Farm characteristics and management practices— There was no evidence that storing hay or concentrate in a secured manner was significantly associated with disease status. The proportions of horses fed hay that was stored in a secured manner were similar for the case (62/158 [39%]), neurologic control (109/254 [43%]), and non-neurologic control (67/155 [43%]) groups. Similarly, the proportions of horses fed concentrate that was stored in a secured manner were similar for the case (137/158 [87%]), neurologic control (208/252 [83%]), and non-neurologic control (132/155 [85%]) groups. Neither feeding sweet feed nor feeding pelleted or extruded feed exclusively as concentrate was associated with disease status. For horses for which this information was reported, proportions of case, neurologic control, and non-neurologic control horses fed sweet feed exclusively as concentrate were 25%, 26%, and 25%, respectively. Similarly, proportions of case, neurologic control, and non-neurologic control horses fed pelleted or extruded feed exclusively as concentrate were 13%, 13%, and 12%, respectively.
Duration of residence on the current premises was greater for non-neurologic control horses than for case horses, but was not different between neurologic control horses and case horses (Table 2). Median duration of residence on the current premises was 12 months (IQR, 6 to 36 months) for case horses, 12 months (IQR, 6 to 30 months) for neurologic control horses, and 24 months (IQR, 6 to 60 months) for non-neurologic control horses.
Results of bivariate polytomous logistic regression analysis of risk factors potentially associated with EPM among horses examined at 11 referral hospitals in the United States.
Reported observation of opossums within a 1-mile radius of the current residence was not significantly associated with disease status. Proportions of horses for which it was reported that opossums were seen within a 1-mile radius of the current residence were 70% (107/153) for case horses, 73% (180/246) for neurologic control horses, and 78% (118/151) for non-neurologic control horses. Presence of cats on the premises was associated with disease status (Table 2). Proportions of horses for which it was reported that cats resided on the premises were 95% (151/159) for case horses, 88% (222/251) for neurologic control horses, and 89% (137/154) for neurologic control horses.

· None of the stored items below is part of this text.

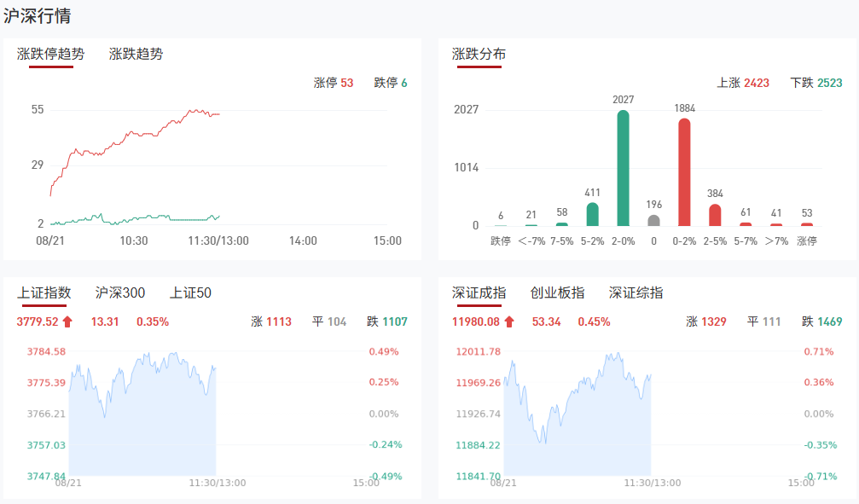Select the 上证指数 tab
This screenshot has height=504, width=859.
coord(44,293)
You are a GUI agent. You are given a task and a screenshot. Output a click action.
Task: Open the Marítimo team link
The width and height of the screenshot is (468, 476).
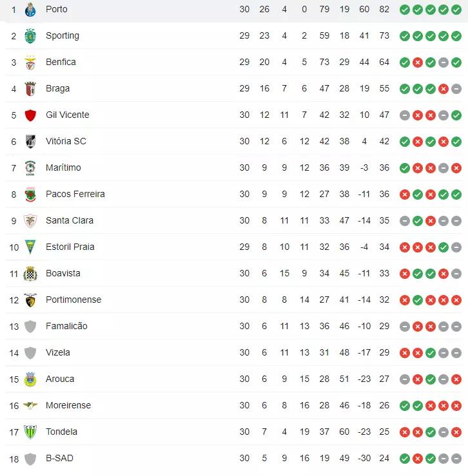63,167
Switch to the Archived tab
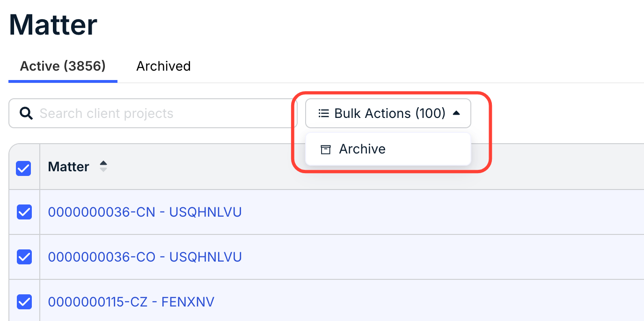This screenshot has height=321, width=644. [x=163, y=66]
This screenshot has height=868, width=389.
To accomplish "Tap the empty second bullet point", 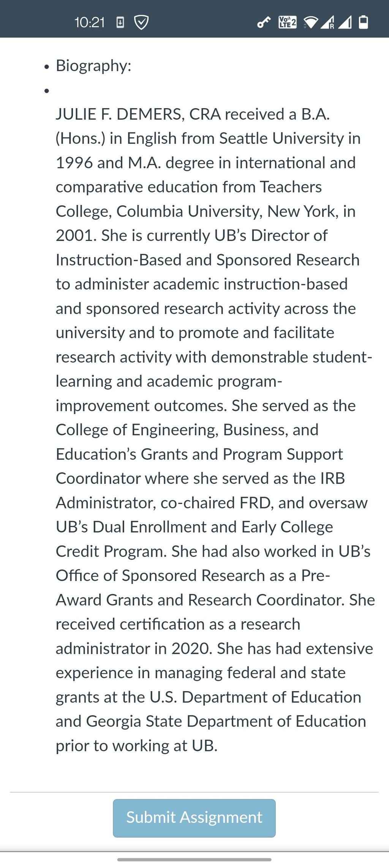I will pyautogui.click(x=46, y=91).
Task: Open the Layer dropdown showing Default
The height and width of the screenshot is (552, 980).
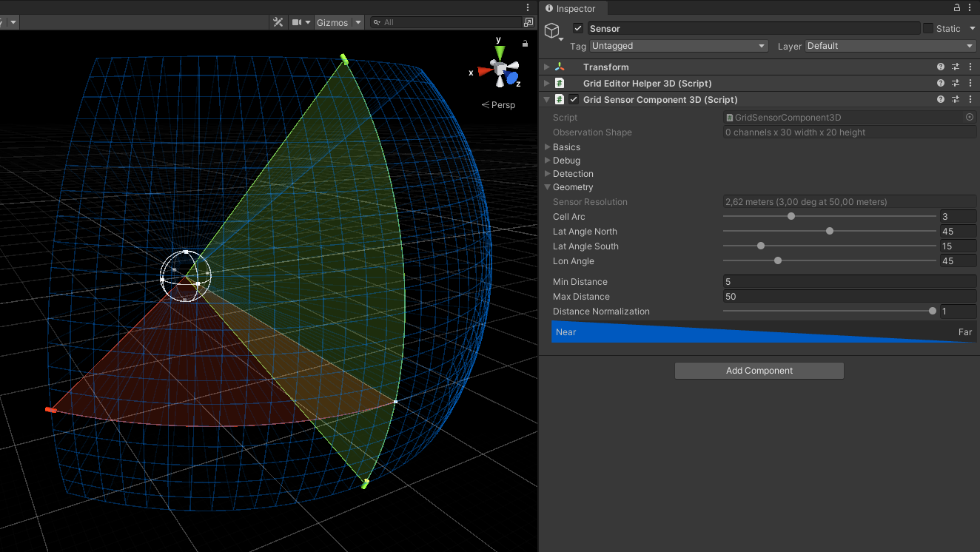Action: pyautogui.click(x=890, y=46)
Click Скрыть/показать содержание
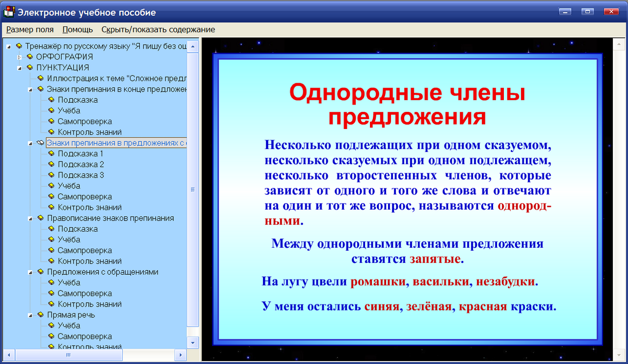The width and height of the screenshot is (628, 364). [x=157, y=29]
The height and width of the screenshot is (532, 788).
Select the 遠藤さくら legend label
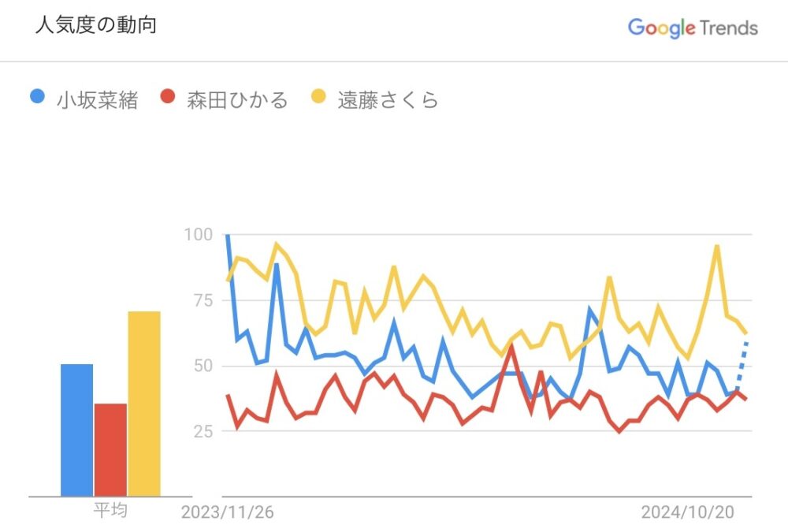(x=388, y=100)
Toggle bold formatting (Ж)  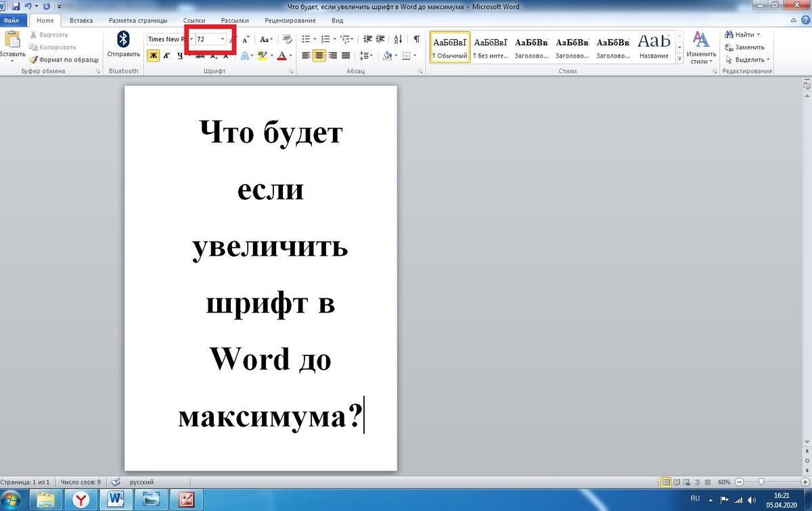[x=153, y=55]
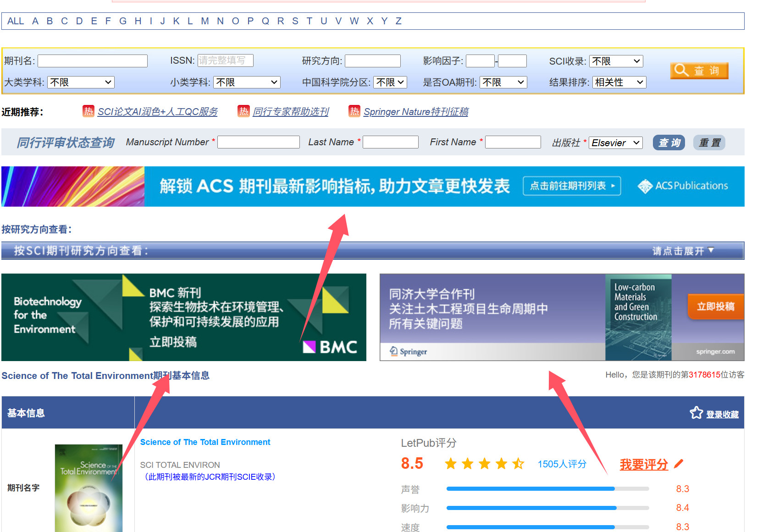The image size is (757, 532).
Task: Click the star favorite icon beside 登录收藏
Action: [x=696, y=413]
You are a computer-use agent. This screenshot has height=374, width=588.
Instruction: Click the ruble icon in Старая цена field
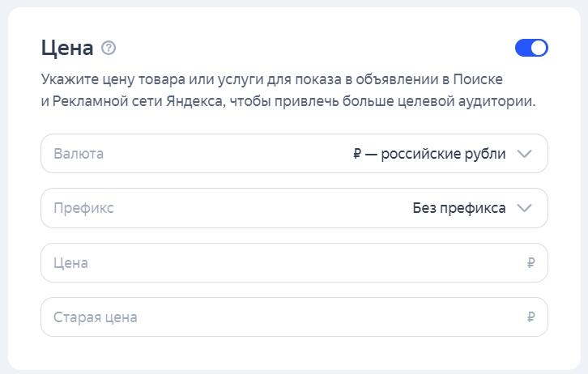531,317
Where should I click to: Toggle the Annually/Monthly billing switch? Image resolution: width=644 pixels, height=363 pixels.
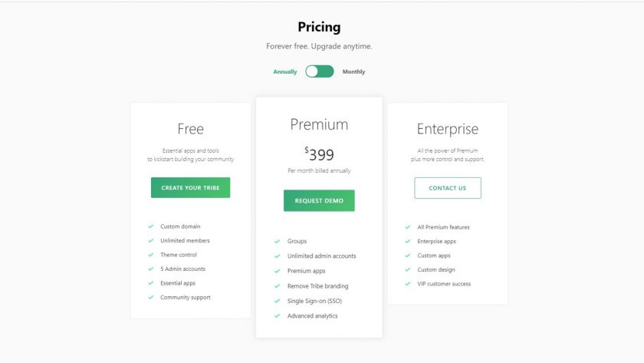[320, 71]
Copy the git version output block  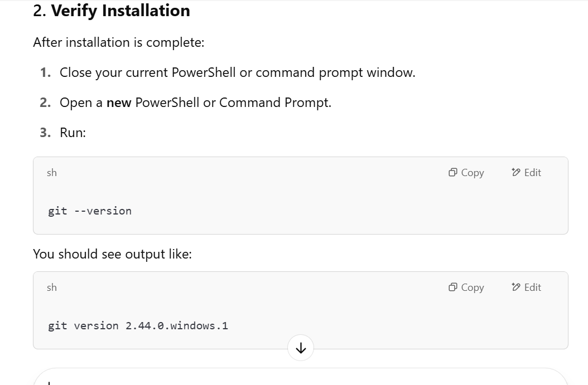466,287
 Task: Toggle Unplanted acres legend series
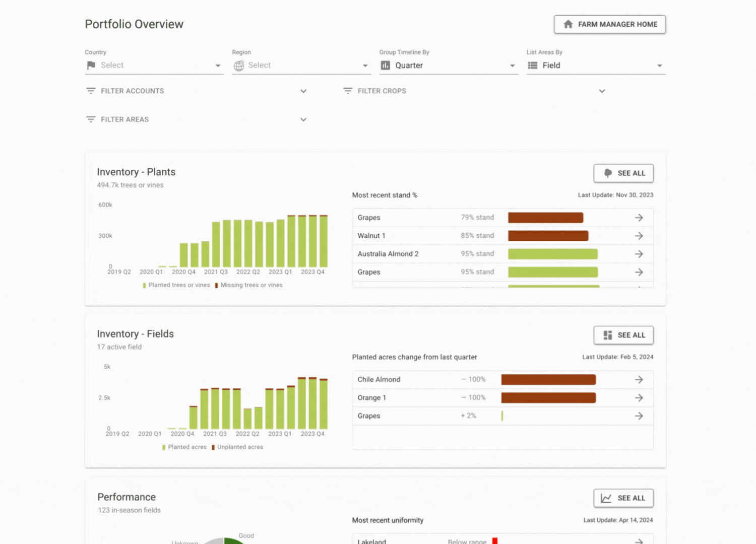point(237,447)
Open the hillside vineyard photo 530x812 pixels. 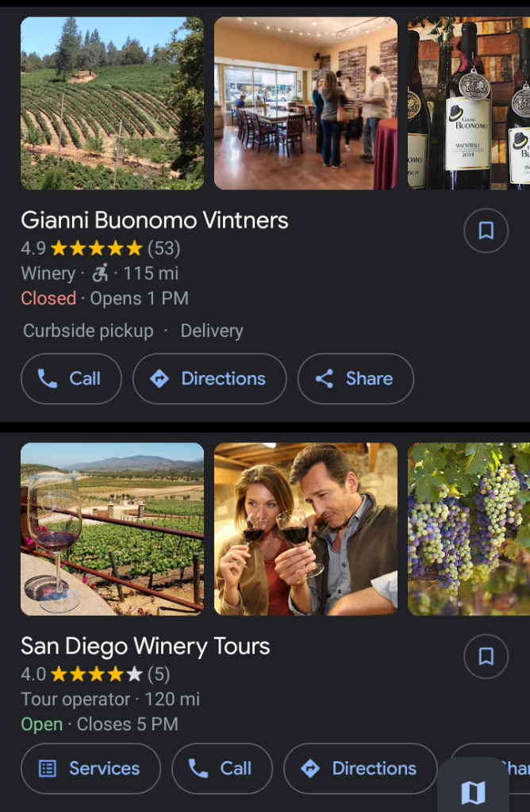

Other historical data—Neurologic control horses were less likely to have a history of an adverse health event or other stressful event during the past 60 days than were case horses (Table 2), but the likelihood of an adverse or stressful event was not significantly different between non-neurologic control horses and case horses. Proportions of horses with a history of an adverse or stressful event during the preceding 60 days were 22% (40/183) for case horses, 15% (44/296) for neurologic control horses, and 21% (36/168) for non-neurologic control horses. History of vaccination against EPM was not significantly associated with disease status. Proportions of horses with a history of being vaccinated against EPM were 7% (12/177) for case horses, 6% (17/289) for neurologic control horses, and 7% (12/162) for non-neurologic control horses. Of the 41 horses vaccinated against EPM, 3 (2 case horses and 1 neurologic control horse) had been vaccinated by the referring veterinarian as an adjunct to treatment for presumed EPM. Among horses for which data regarding a history of horses with EPM at the farm or stable were available, proportions of horses with a farm history of EPM were 12% (2/17) for case horses, 16% (14/88) for neurologic control horses, and 21% (12/57) for non-neurologic control horses. The proportions of horses with a history of previous treatment differed significantly among groups. Proportions of horses with a history of previous treatment for EPM were 27% (48/175) for case horses, 23% (61/265) for neurologic control horses, and 4% (5/120) for nonneurologic control horses.
Results of multivariate polytomous logistic regression of risk factors potentially associated with EPM among horses examined at 11 referral hospitals in the United States.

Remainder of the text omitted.